═════ Supplied entries
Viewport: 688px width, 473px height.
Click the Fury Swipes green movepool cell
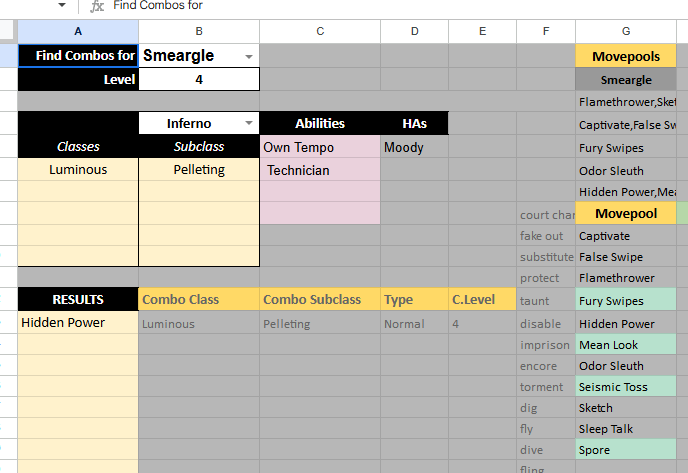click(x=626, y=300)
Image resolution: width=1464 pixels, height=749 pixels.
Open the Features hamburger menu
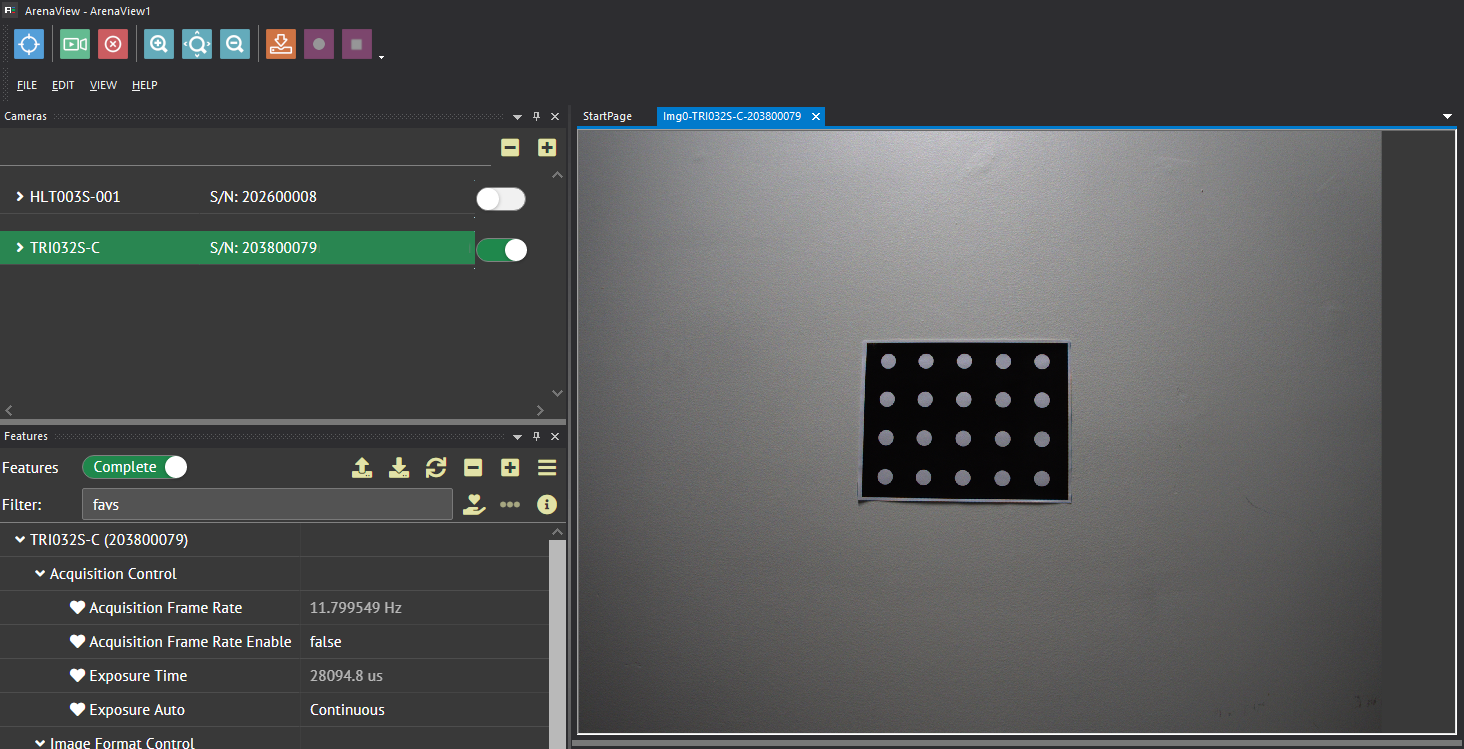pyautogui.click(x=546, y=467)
══════════
Convert the rows from the line containing "Image resolution: width=1464" through the end of the rows, inclusive, into a two-column CSV with the columns request and answer, one line per row, each field in double quotes with any line breaks replaced by spaces. Leave the pictures out.

Output of the exercise:
request,answer
"Image resolution: width=1464 pixels, height=749 pixels. Open the Features hamburger menu","pyautogui.click(x=546, y=467)"